Genevieve Staines — Synthetic Pomp Precinct
Ryan Renshaw Gallery, Brisbane
May 30 – June 23 2012
The digital photographs constituting Genevieve Staines’ Brisbane Synthetic Pomp Precinct are begging in quiet desperation for your validation as global destinations. Unfortunately, it’s no secret that these must-see hopefuls fall short of making ‘the list’. In each print, it is obvious they haven’t quite perfected the juxtaposition of luxury consumer items utilised in gritty urban venues as successfully as the Milans, Berlins and Londons they aspire to be. Instead, the pristine, production-line commodities sit in awkward suspension over their dilapidated backdrops in an almost pathetic attempt at chic. Welcome to Brisbane – it’s ‘not quite’ anywhere else in the world but it’s definitely aspiring to be. Staines’ light-hearted images mimic the well-worn, but unsupported, sentiment rattled off at cultural venues (such as this one!) about Brisbane being a complete cultural backwater – a purgatory for white, middle class youth.
But simply disregarding these photos as ironic jabs at our home town would be to underestimate their complexity. These are sumptuous, appealing images.

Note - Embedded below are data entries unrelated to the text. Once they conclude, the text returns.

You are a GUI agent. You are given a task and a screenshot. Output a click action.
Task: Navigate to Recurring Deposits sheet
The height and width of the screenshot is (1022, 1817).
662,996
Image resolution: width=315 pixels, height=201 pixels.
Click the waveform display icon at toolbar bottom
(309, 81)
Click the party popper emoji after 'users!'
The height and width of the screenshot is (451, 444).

Staines’ saturation of colour and her ability to frame and construct her chosen environments result in an impressively aesthetic finished product, imbued with confounding beauty and painful irony. We want to look at these places even if we certainly don’t wish to visit them. So how are these prints positioning us to think about Brisbane as a city attempting to gentrify itself into the paradox of a ‘unique global’ destination? With seamless fluidity, Staines’ digital prints connect everything that is wrong and absurd with gentrification to our deepest-held consumer impulses.

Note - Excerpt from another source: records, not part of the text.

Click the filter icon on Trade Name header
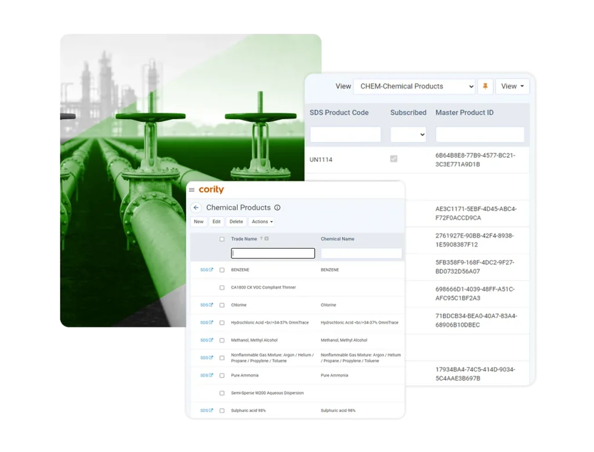Viewport: 594px width, 452px height. point(267,238)
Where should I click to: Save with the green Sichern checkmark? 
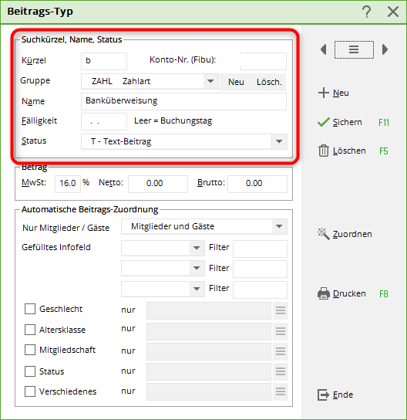(324, 122)
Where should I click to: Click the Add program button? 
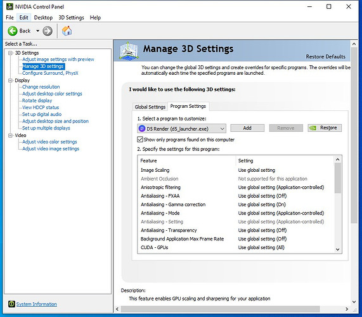247,128
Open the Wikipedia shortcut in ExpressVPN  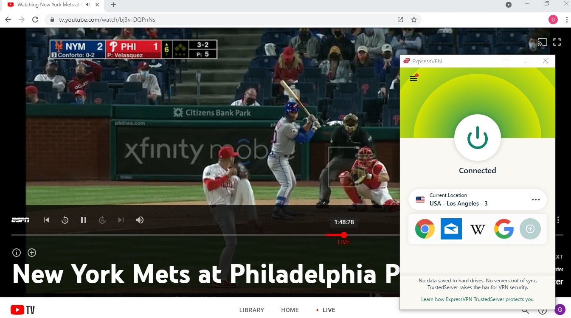[478, 229]
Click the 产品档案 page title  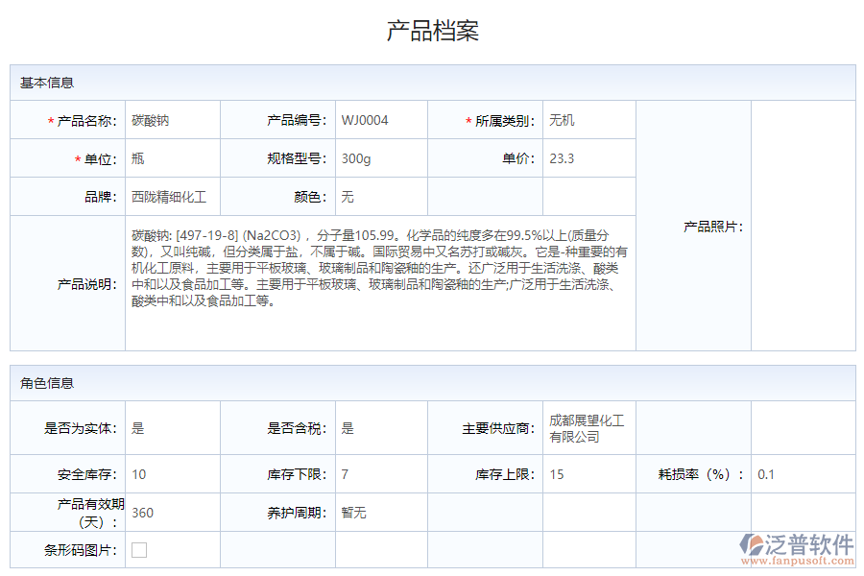432,30
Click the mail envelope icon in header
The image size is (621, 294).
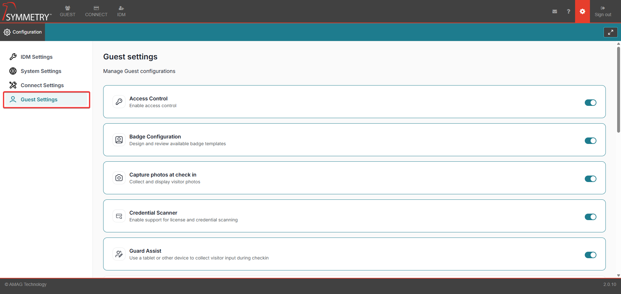(x=555, y=11)
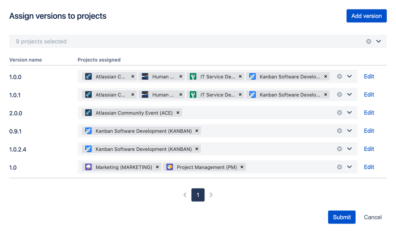Expand project dropdown for version 1.0
396x233 pixels.
(349, 167)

If neo-liberal globalisation renders international cities homogeneous zones that are essentially indifferent from each other, then surely Brisbane’s identity crisis is shared by locations the world over. But with a burgeoning population coupled with sheer desperation to compete with the rest of the Australian east coast, you cannot find a better example of gentrification’s paradox. I’m thinking particularly of the Campbell Newman’s signature project as Lord Mayor – the not quite Federation Square that is King George Square. When walking through the mixture of concrete, inset three-tone lights and plasma TV screens I cannot help but think that oxygen bars in back alleys and DJ booths in dirt trenches cannot be such a distant future … and that future will be named the Brisbane Synthetic Pomp Precinct.